(Task brief):
Check each line of the listing below for the word "Click" and say how many lines have it. Nothing else should be written.

(Exercise data):
════════════════

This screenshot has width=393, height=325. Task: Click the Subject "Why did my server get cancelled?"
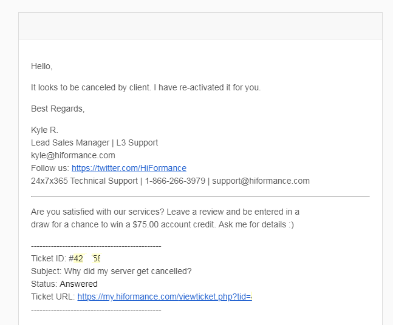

════════════════

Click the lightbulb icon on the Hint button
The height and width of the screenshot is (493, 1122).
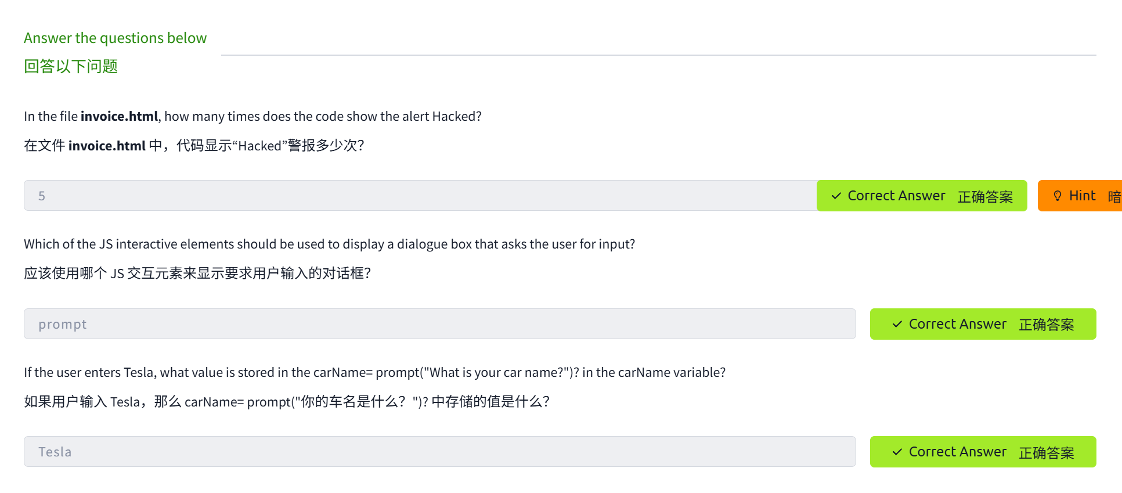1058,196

════════════════

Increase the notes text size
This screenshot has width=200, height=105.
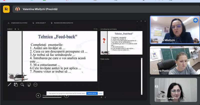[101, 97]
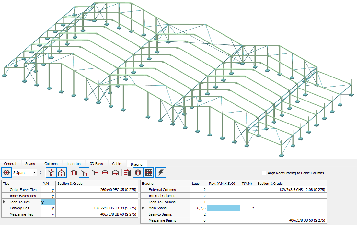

════════════════

(Answer area):
2